## BRIEF
Look through the entries below and report every line that has "computer".

***** MATERIAL SUPPLIED

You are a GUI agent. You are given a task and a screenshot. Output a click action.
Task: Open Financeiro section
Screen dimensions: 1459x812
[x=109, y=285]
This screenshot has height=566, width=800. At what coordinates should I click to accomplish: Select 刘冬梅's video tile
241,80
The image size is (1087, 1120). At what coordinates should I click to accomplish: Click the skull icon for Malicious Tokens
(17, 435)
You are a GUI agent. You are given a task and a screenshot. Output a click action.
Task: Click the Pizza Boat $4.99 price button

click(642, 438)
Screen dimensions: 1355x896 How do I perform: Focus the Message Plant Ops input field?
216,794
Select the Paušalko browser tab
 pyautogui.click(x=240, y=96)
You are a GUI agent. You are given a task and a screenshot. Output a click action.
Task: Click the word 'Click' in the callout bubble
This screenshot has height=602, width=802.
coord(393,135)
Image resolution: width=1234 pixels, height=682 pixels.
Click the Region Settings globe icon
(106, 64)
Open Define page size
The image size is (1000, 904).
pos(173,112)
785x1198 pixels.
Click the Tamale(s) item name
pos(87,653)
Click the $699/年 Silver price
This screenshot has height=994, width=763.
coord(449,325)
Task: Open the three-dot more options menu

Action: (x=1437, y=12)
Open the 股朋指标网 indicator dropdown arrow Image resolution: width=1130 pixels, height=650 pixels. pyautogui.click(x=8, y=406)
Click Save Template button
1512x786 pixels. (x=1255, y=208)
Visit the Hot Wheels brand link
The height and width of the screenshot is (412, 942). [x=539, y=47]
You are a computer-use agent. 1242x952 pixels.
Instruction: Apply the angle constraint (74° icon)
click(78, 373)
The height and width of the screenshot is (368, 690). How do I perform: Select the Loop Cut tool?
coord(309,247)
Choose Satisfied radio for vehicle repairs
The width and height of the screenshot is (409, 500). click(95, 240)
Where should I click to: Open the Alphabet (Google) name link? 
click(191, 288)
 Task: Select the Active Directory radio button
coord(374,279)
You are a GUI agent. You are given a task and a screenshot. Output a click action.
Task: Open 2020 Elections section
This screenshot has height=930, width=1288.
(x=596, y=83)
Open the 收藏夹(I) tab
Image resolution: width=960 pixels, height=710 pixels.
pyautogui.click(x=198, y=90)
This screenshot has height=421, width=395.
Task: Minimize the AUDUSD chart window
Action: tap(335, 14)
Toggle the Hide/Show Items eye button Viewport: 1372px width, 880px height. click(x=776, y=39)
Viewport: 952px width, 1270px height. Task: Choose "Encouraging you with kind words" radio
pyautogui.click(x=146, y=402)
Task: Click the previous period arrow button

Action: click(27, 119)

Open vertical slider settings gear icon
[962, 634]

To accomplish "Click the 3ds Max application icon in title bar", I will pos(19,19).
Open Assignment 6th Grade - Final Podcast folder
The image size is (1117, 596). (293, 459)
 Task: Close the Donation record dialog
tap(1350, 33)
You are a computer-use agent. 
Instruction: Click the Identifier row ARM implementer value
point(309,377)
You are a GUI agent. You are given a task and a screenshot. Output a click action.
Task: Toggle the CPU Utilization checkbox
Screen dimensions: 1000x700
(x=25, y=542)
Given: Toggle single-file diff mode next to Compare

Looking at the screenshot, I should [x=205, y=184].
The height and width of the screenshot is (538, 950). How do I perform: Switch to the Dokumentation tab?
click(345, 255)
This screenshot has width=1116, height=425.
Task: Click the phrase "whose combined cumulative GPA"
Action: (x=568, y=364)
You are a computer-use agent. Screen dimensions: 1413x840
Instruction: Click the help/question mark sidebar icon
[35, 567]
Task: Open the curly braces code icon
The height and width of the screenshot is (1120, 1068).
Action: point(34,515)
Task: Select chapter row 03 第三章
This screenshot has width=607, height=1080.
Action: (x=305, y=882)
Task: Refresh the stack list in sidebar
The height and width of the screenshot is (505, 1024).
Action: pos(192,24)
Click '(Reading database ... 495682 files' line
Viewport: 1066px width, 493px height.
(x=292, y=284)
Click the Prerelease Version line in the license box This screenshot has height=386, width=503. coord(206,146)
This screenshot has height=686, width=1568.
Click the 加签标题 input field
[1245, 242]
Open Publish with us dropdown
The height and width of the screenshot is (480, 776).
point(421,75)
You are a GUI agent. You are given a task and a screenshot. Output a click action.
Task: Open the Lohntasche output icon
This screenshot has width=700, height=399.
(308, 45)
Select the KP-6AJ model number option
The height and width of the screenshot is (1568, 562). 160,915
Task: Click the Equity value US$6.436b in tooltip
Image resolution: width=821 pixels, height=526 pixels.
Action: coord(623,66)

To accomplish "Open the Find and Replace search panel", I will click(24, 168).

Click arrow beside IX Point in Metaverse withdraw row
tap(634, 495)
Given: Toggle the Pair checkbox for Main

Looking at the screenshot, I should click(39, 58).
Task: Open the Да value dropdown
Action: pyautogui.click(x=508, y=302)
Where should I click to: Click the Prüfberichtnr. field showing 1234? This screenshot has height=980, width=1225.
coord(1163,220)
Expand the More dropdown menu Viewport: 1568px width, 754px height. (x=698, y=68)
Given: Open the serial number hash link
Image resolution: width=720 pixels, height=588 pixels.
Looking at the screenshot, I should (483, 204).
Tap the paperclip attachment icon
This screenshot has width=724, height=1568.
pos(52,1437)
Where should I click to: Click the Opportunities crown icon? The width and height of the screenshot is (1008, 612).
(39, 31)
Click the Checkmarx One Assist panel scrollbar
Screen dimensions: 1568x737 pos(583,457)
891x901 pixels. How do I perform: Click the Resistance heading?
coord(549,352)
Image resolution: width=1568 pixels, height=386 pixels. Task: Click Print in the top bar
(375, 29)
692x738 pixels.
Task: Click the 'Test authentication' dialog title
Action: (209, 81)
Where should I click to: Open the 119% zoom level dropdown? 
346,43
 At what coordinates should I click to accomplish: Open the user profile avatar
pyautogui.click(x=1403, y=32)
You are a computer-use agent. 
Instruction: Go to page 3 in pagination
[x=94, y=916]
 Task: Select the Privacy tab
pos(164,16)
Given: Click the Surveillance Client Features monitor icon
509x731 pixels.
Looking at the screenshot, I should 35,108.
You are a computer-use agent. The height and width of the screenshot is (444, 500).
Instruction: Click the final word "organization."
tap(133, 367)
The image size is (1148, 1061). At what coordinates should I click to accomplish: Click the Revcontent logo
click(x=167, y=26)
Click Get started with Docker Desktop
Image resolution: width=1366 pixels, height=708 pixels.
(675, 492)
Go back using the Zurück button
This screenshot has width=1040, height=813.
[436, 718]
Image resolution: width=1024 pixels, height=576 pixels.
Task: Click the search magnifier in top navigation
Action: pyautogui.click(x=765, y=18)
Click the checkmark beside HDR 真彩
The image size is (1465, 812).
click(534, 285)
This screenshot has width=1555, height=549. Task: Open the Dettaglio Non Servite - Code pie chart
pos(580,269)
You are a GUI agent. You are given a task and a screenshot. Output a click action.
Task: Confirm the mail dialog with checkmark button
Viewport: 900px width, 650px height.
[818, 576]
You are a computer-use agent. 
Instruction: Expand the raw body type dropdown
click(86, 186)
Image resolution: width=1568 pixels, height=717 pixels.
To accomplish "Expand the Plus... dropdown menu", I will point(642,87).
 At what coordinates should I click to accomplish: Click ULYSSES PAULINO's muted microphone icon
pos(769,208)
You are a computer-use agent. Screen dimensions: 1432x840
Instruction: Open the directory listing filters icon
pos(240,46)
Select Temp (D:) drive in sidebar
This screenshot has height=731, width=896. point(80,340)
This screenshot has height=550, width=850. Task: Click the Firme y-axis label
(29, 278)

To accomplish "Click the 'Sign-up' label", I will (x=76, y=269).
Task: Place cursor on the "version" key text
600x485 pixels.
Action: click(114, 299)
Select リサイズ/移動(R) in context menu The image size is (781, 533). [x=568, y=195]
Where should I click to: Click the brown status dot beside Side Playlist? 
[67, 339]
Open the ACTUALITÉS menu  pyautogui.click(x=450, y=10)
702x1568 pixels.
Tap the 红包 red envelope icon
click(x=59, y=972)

**********

## WRITTEN ANSWER
You are a computer-use agent. 1242x952 pixels.
You are a computer-use agent. 
You are a computer-use agent. Screen dimensions: 1413x840
You are a computer-use agent. 
You are a computer-use agent. The height and width of the screenshot is (444, 500).
You are a computer-use agent. 
You are a computer-use agent. Screen dimensions: 1432x840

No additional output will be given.